By the time Summer was winding down a bit, and it was "school" clothes time and supplies, there are the Halloween decorations! This is in August! Well, as they push those out the door, here comes Thanksgiving, which is basically skipped over and Christmas decor comes out the first part of November, if not earlier. And just this week, as I watched in total amazement, our stores here locally, were putting VALENTINE candy out BY THE after CHRISTMAS sale, the DAY AFTER Christmas!  Now unless I am mistaken they "missed" New Years there; plus Valentine's is in "mid-February"!!! I know because my birthday is the 15th of February! Well you can bet, Easter, Memorial Day, and St. Patty's will be all rolled up and tossed out before "spring" has sprung!!!

So, yes, my chronic "illnesses" and my age, have made me slower. I admit it all the time. I no longer can keep up the schedule I used to. And frankly, I don't want to. Yet, Lord where is there any "spare" down time now? My kids are grown and gone, it is just myself, Jim and the two dogs, I am home, he works from home, our house is tiny, we can't possibly eat that much, and for the life of me, I can't figure out where time goes.

I am up at 3am, and by 10am, I feel like nothing has been accomplished! My brain fog does not help, I do have to help Mom quite a bit, and we do live in a much "faster" paced world than just 15 years ago.

We are SPOILED to IMMEDIATE GRATIFICATION!!! Fast food, drive thru pharmacies, and doctors in some places, faster cars, television without commercials, you name it, we want it, THEN!!! Buy a physical book!??? Heck, read it then on your Kindle, I-Pad, phone... I could take a week and talk about all of those things... but you already get the picture, which also I would make right here, "looking at you" from my computer!


So, this year, it WILL BE a BUSY 2014! I have made "more" obligations, but those that I have made, will be ones that COUNT for something.

I am now officially an "Active Volunteer" for the IFAA. I plan to help out as much as the Founder and Co-Founders will allow me.

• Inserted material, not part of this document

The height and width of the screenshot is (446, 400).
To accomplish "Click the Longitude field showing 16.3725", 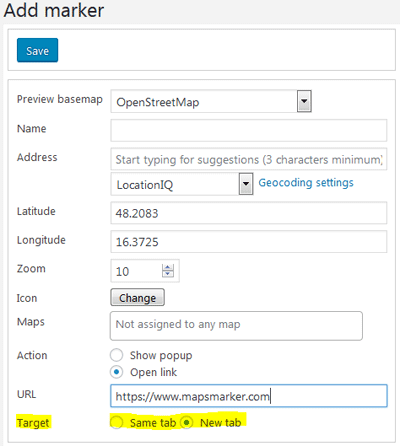I will (x=249, y=242).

I plan on blogging for Activism and for Advocacy! Not only on my personal blog here, BUT on the International Foundations of Autoimmune Arthritis Blog, "Systemically Connected", which I am already a "Blog Leader" on! I also plan on doing some things in the Health Activism realms for WEGO Health. I am "nominated" for a "Blog" award, which I am still so tickled about, along with being asked to be on the "Judges Panel" for the WEGO Awards, which will be in ceremony this March! Of course, then there is also my "book"! My 3rd book! I have not "forgotten" what so ever. In fact I am more than EVER KEYED up and looking forward to having that "puppy" ready to be published by the end of 2014! Now, if you are wondering how the "hell" "she plans", on doing all of this, ah, great question!

My plans are to use my "time" more wisely. The "time" when I am feeling like doing all of these things above, plus play some keyboard, maybe even "bang" around on my drums, after I get over this stupid hernia surgery in a week!

I HOPE that all of my "Autoimmune Arthritic Illnesses" stay at bay... in other words I hope that the "Wolf" stays the heck away from my door this year, along with the others like RA, Sjogren's and what all that focuses on.

I am a "schedule" and list maker. I make lists , for the lists, when I do lists! Yet, rather than trying to "force" myself into more, I plan on trying to encourage myself to handle things much more efficiently. Now, don't get me wrong, I am frugal when it comes to how I spend my time. But, I want what time I spend to be in the right places, for the right things.

My health first (or try to of course), my husband, Mom, and family, my home, errands, and all that goes along with those things, and then my plans are to put much MORE TIME into the THINGS I have so wanted to do and NOW I HAVE THE OPPORTUNITY! Get my "Health Advocacy, Health Activism shoes on, put my head into the "real" meat of the autoimmune arthritic issues, do some great blogging, do some very meaningful work for the IFAA, WEGO and for all of those out there that deserve to have better information.  and one add to this list!!!

WAAD14!!!!! World Autoimmune Arthritis 14!!!! Be sure to keep watching, for that is going to be one monumental event!!!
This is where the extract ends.